_Provided text:_
########################################

Want to know how to feed a family on less than an acre of land? If you need some homesteading tips when dealing with a small patch of land or plenty of space, then this is for you!
How To Feed Your Family On Less Than an Acre of Land
My high school friend and her family drop by every several years to see how I’m doing. This last time when I showed them around they were surprised about how much food I was able to grow on less than half an acre of land. I hadn’t really thought about it, but when she told me how surprised she was, I thought: “Yeah… This is pretty cool, how I feed my family on only half an acre of land.” So anyway, I wrote a little article summarizing how I manage a homestead on such a small amount of land. And how you can do it too.
Here’s how I feed my family on less than an acre of land:
- Garden tower
- No flowers
- Using my indoor space
- Community garden
When you think of eggs, you probably picture a chicken’s egg, right? Well, not for me! As I know that chickens are pretty big birds, and require a lot of space, I decided chickens aren’t what I need. What I wanted were quails. They’re awesome! My kids play with them as if they’re dogs. They’re also friendlier and some people agree that quail’s eggs are more nutritious and healthy for you.
So, considering all those facts above, I bought quails, and in no time (and practically no space) they started producing eggs! Yes, quite small ones, but just as healthy and delicious! All these little birds need is a rabbit hutch, and it’ll fit up to 3 quails!
Picture a cow. Big animal. Now picture where it has to live. Big stable, and big field. If you’re about saving space, skip the cow.
Try a goat for example. I have one beautiful goat, she produces lots of milk for our family. And she doesn’t need much space either. She mainly eats vegetable and fruit scraps from the kitchen, and once a day we let her trim our backyard lawn. For her shelter, we built a small 5 ft by 5ft stable where she rests during the night.

########################################

_Exercise details:_ In the small-homestead article, how many quails does a rabbit hutch fit?

_Material:_
########################################

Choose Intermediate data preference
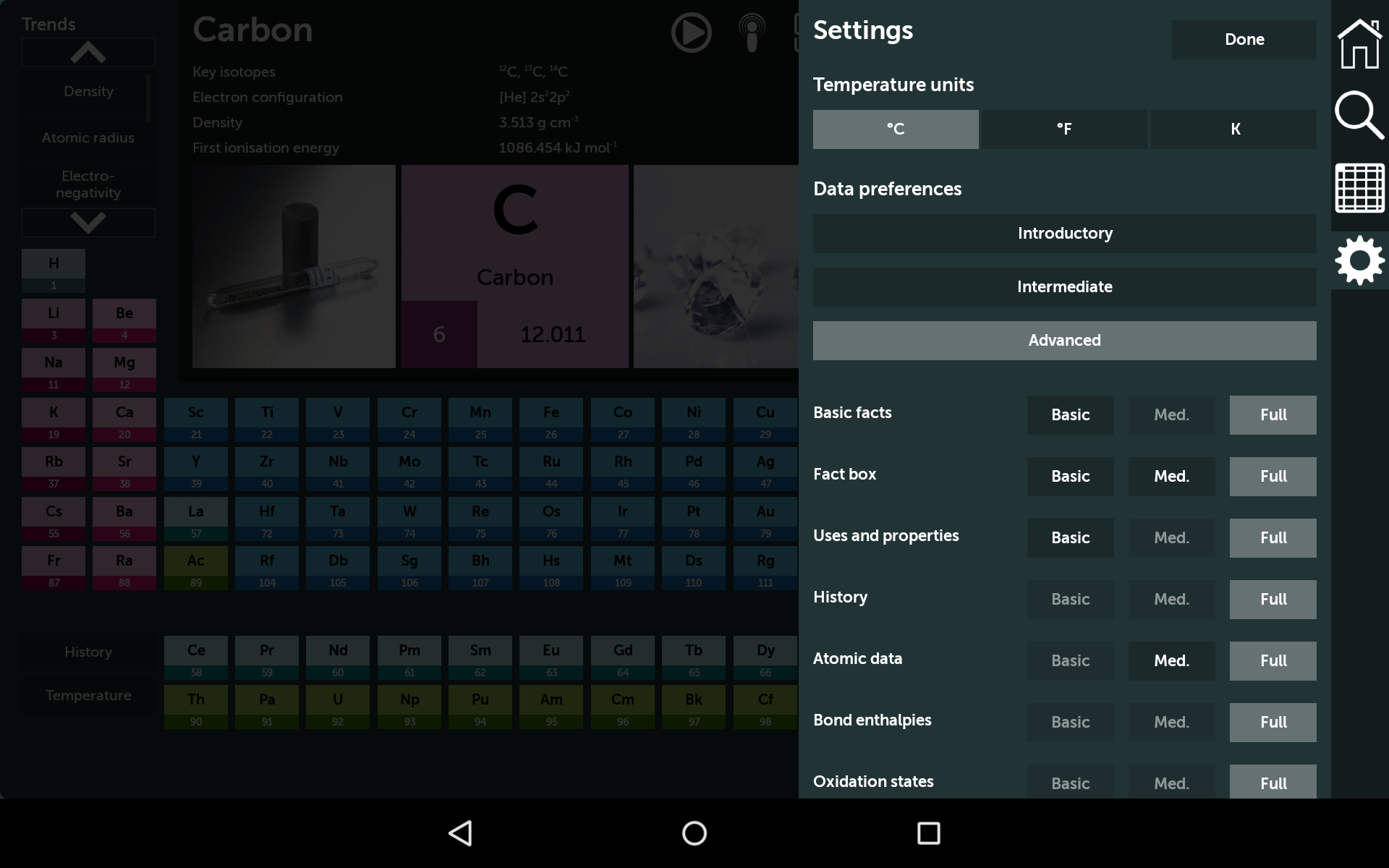 click(x=1064, y=287)
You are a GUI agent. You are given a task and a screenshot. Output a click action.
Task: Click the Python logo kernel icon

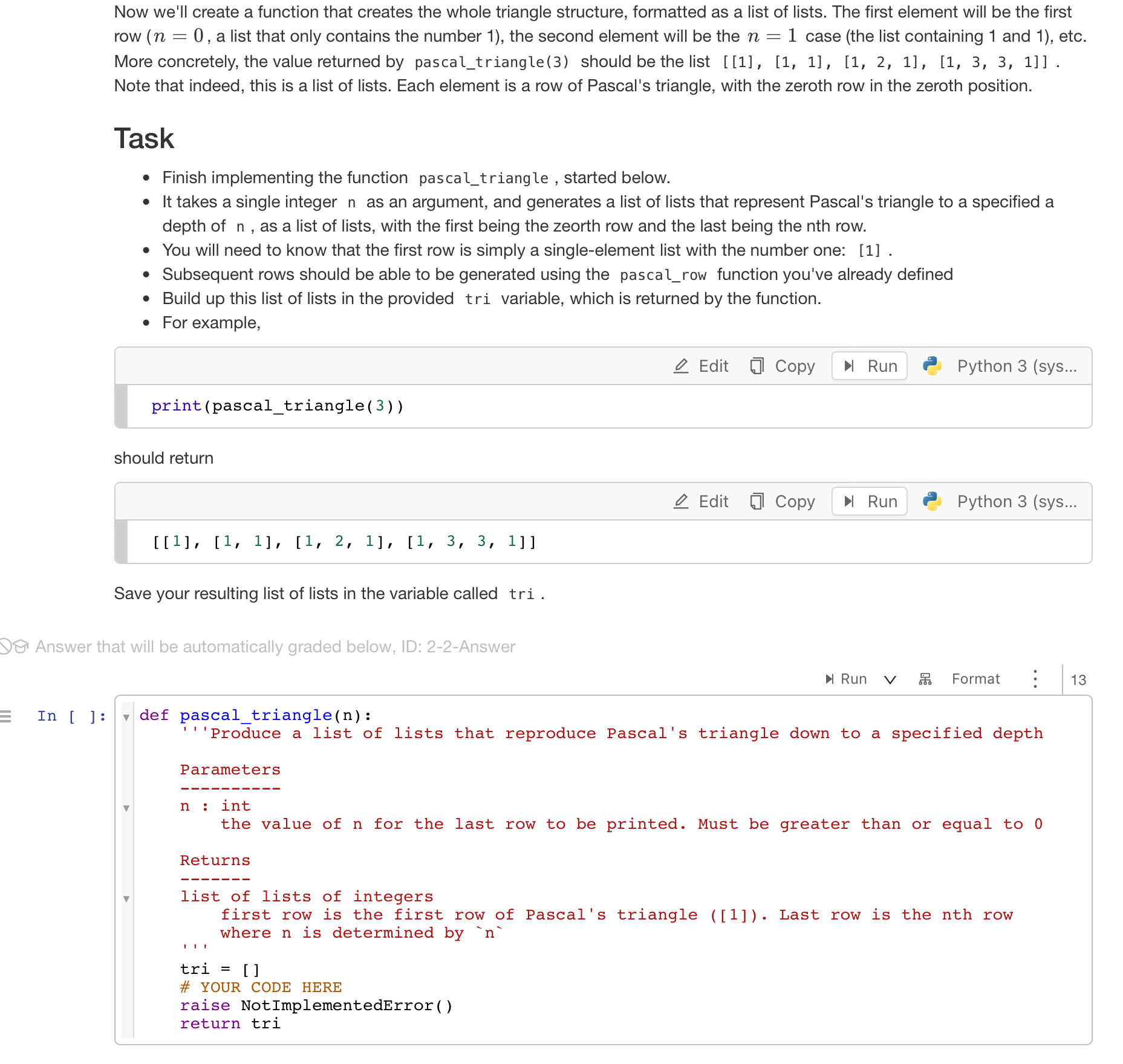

########################################

_Output below:_ Up to 3 quails.